Fabulous show on BBC last night about the journey of Facebook leading up to their IPO. For those in the UK, you can watch it here: http://www.bbc.co.uk/programmes/b017ywty
The two points I got from the show:
a) The headline of this blog refers to a gamer who plays a Facebook app game called Pet Society. (I don’t much understand the following at all but I will try!). In the virtual game, he picks up decorative bonus animal poo, shaped like a duck, and this serves as some sort of kudos, or status symbol, when he displays it in a large magnified exhibition case in one of his virtual rooms.
The point is: Facebook has monetized gaming in a way that I hadn’t realised was possible. Gamers are spending large amounts of time and money to ensure Facebook becomes a stickier integrated platform than just a social one.
The sales point is: How deep is your customer offering? How addicted will they become to you? What can you do to increase the stickiness of your offering with them? This is important stuff: if customers perceive you as one-dimensional, then they will have to go elsewhere to get what they need. So if you have it, tell them! If you don’t, see how you can influence the powers-that-be at your company to at least consider it.
b) The VP of public policy Eric Schrage got tongue tied at one point when the question was put to him about the somewhat controversial “sponsored stories” from Facebook – where your name and face is used next to a company’s ad, endorsement style.
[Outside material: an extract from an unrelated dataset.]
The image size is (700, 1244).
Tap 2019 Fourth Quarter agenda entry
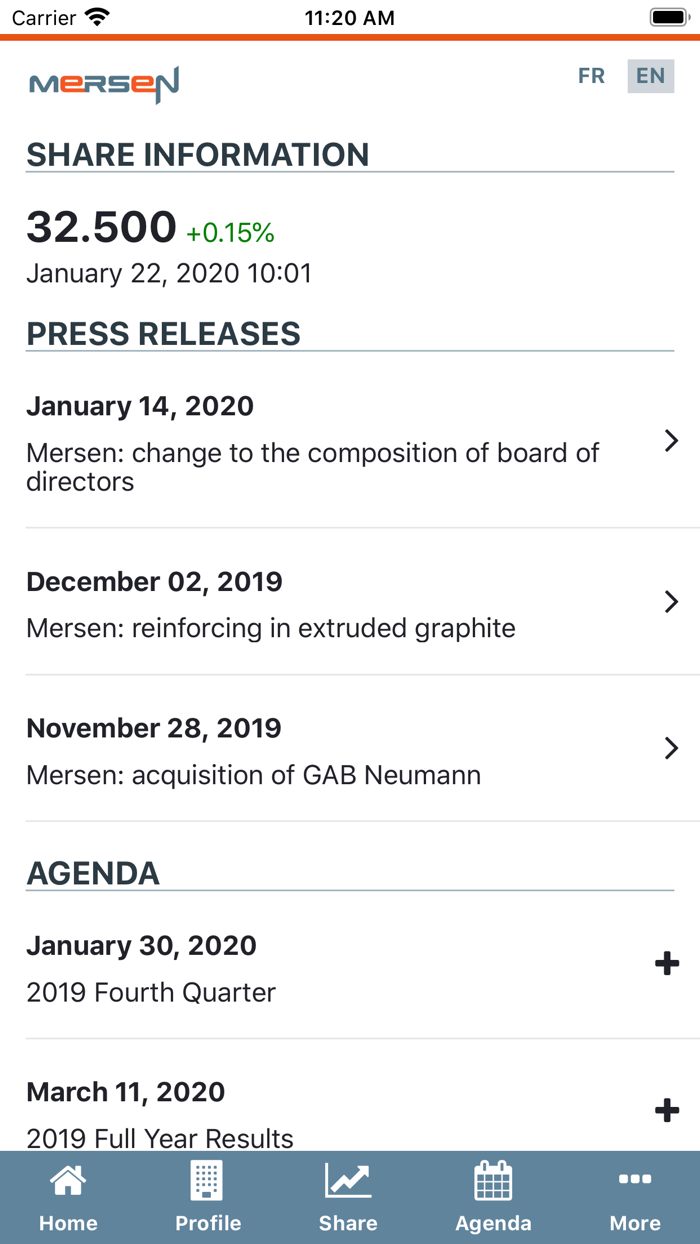point(151,992)
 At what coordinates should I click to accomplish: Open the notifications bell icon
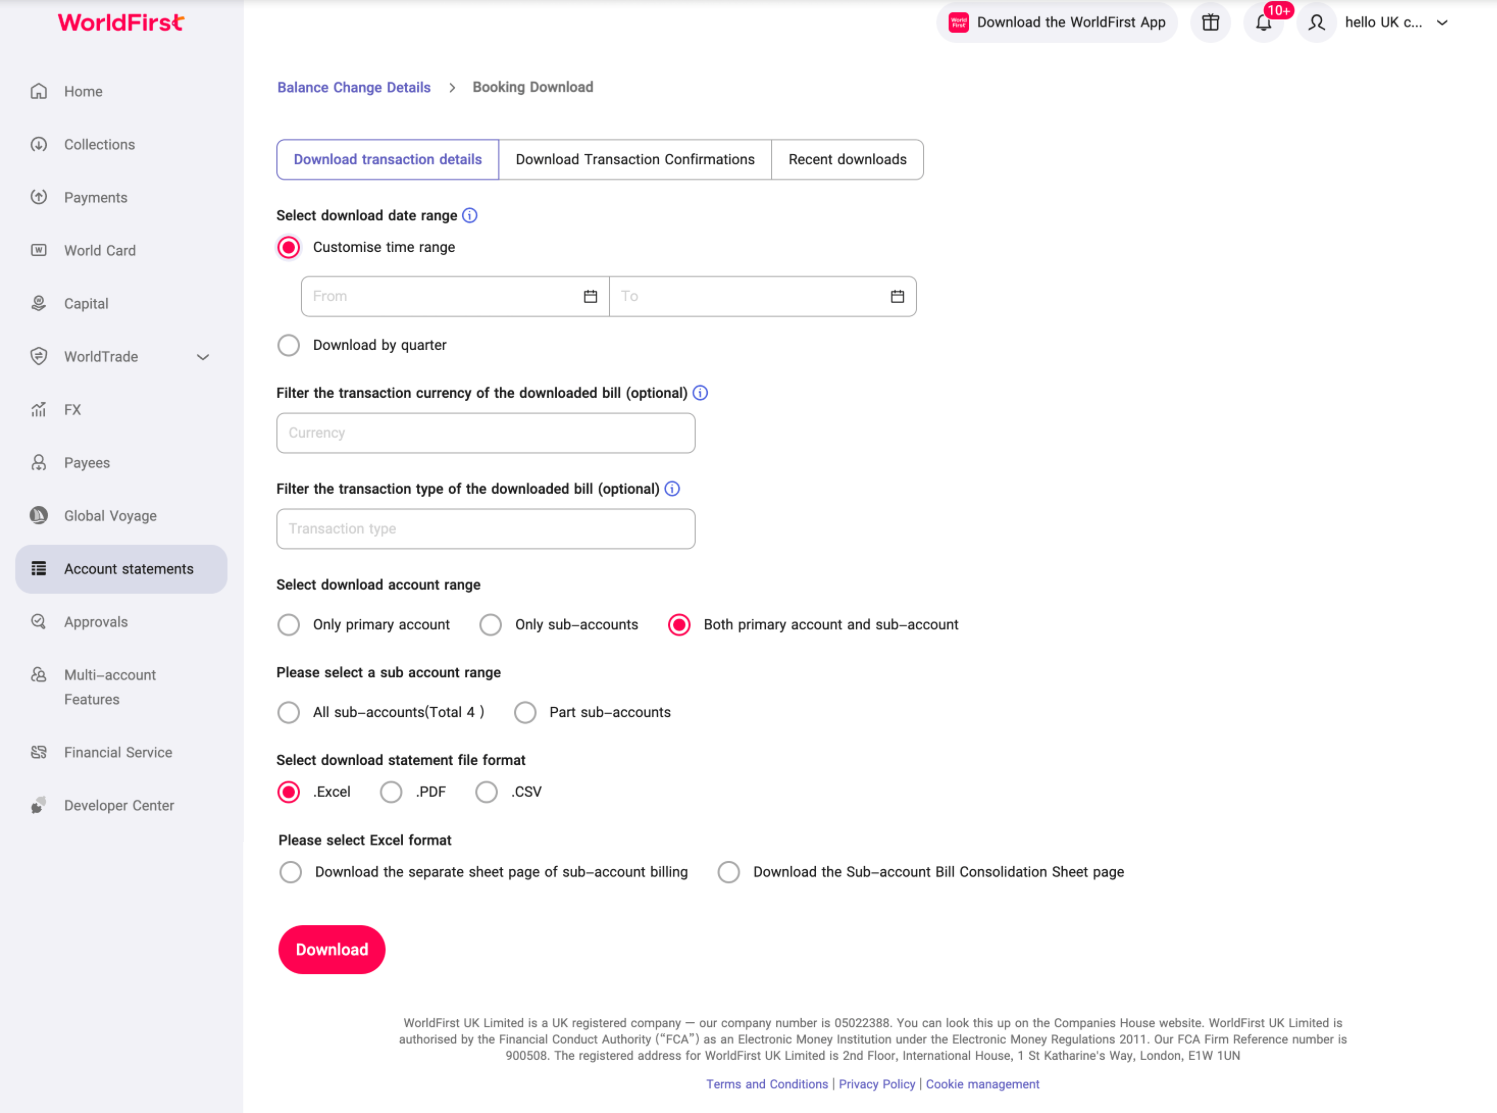point(1263,22)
The context behind the question was whether Schrage found that to be ethical. His reaction, at about 50:30 in the show, was not what we are used to from public spokespeople and I think he might have regretted it.
Schrage got rattled – he hadn’t considered the question put in this way before. Or hadn’t practiced it. Or it simply didn’t come out the right way.
The point is: If you have an hour preparation time for an interview, spend 45 minutes of it on handling the stuff you don’t know, not the stuff you do.
The presentation point is: This is largely irrespective of whether the interview is by a demanding BBC reporter, or a customer. Your practice needs to put you into these uncomfortable situations more and more often, so that when the real thing comes around, you are ready.
When you seek out training, get some that helps you to explore and enhance your offering to make your customers “stick”. And before you are in front of a camera, or customer, for goodness sake practice the tough questions, because they are probably going to come your way.